Japan has announced that the contaminated water stored in the Fukushima nuclear power plant will be discharged into the sea in the Pacific Ocean in the coming years. Since the tsunami of ten years ago, which caused the partial melting of the kernels of three of the plant's six reactors, Tokyo Electric Power Co. (Tepco), the energy company that manages the plant, has accumulated more than one million tons of water in more than a thousand large cisterns: it was used to cool the reactors, which is why it is radioactive.
It has been known for some time that by 2022 in the tanks available around the plant there will be no more space to contain all the water used in the dismantling of the plant; for this reason, there had been talk of possible solutions for years.
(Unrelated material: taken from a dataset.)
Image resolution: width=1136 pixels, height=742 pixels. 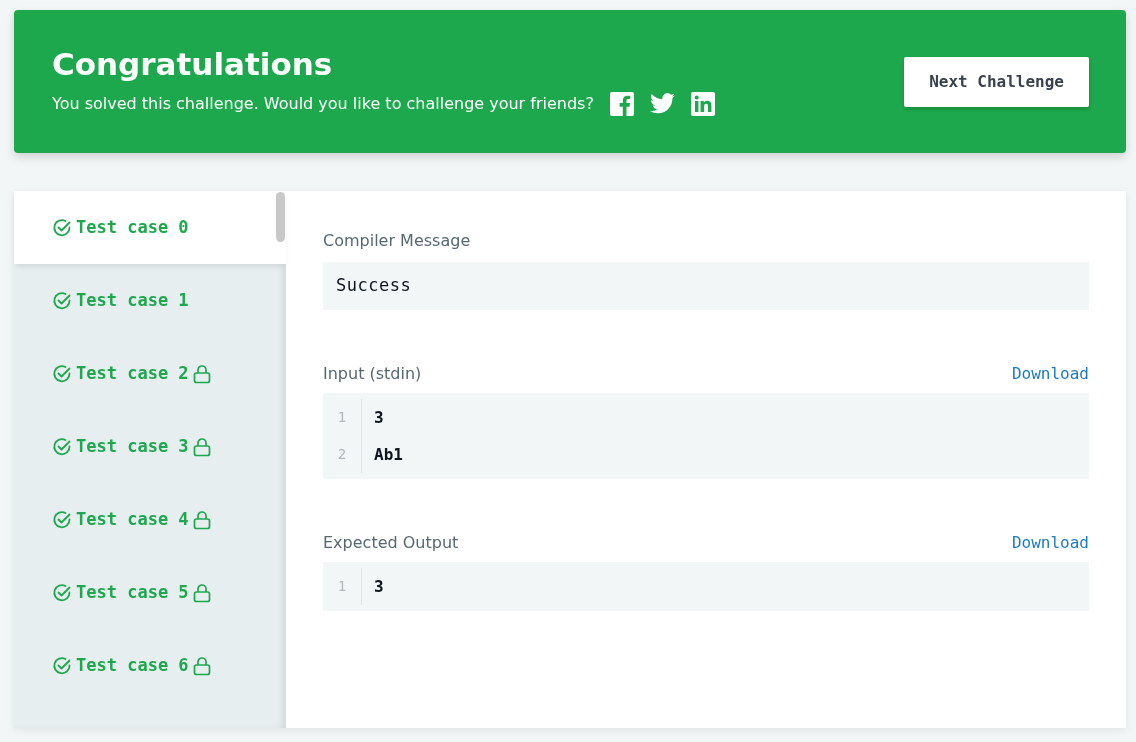 I want to click on line-number: 2, so click(x=342, y=454).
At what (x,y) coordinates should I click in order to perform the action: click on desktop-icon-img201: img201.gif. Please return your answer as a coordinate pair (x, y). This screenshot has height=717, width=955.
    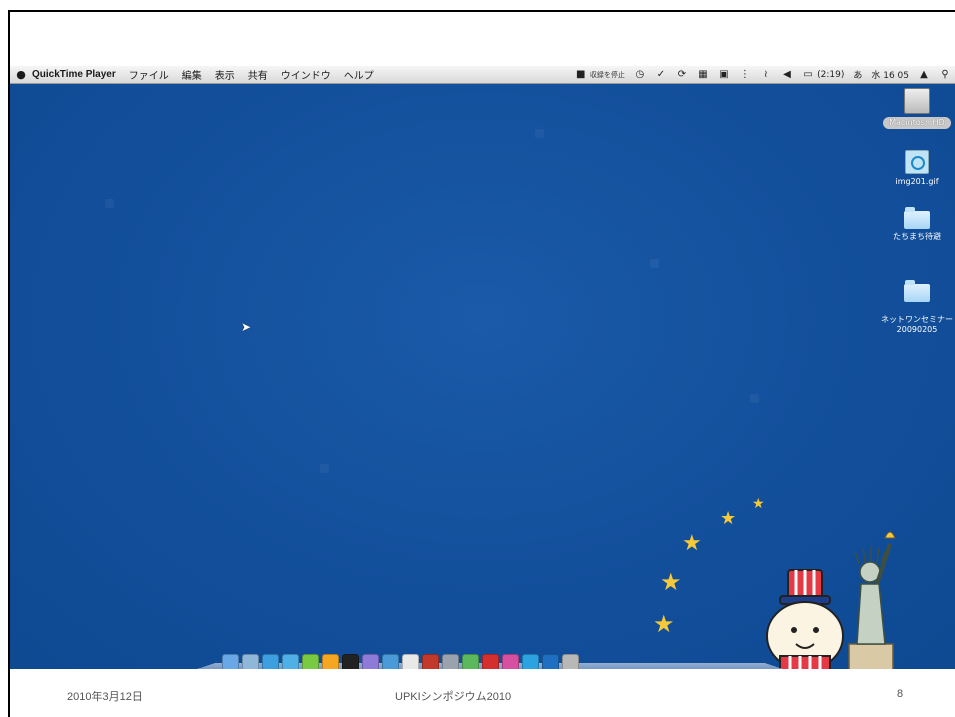
    Looking at the image, I should click on (914, 168).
The Japanese government has assessed that dispersing it at sea is the best choice, after having removed many of the radioactive elements it contained. The only element that cannot be completely removed is tritium, a radioactive isotope of hydrogen: it is relatively unsafe for human health and is naturally present in sea water and the atmosphere.
However, the decision has been highly contested by environmentalists as well as by neighboring countries to Japan, such as China and South Korea, which consider it extremely dangerous both for health and for the economy linked to fishing. The United States, on the other hand, supported the Japanese government, and maintained that the decision was made in a "transparent" manner.
The Japanese government has said that work to put the water into the sea will begin within two years, and it will take at least ten to complete.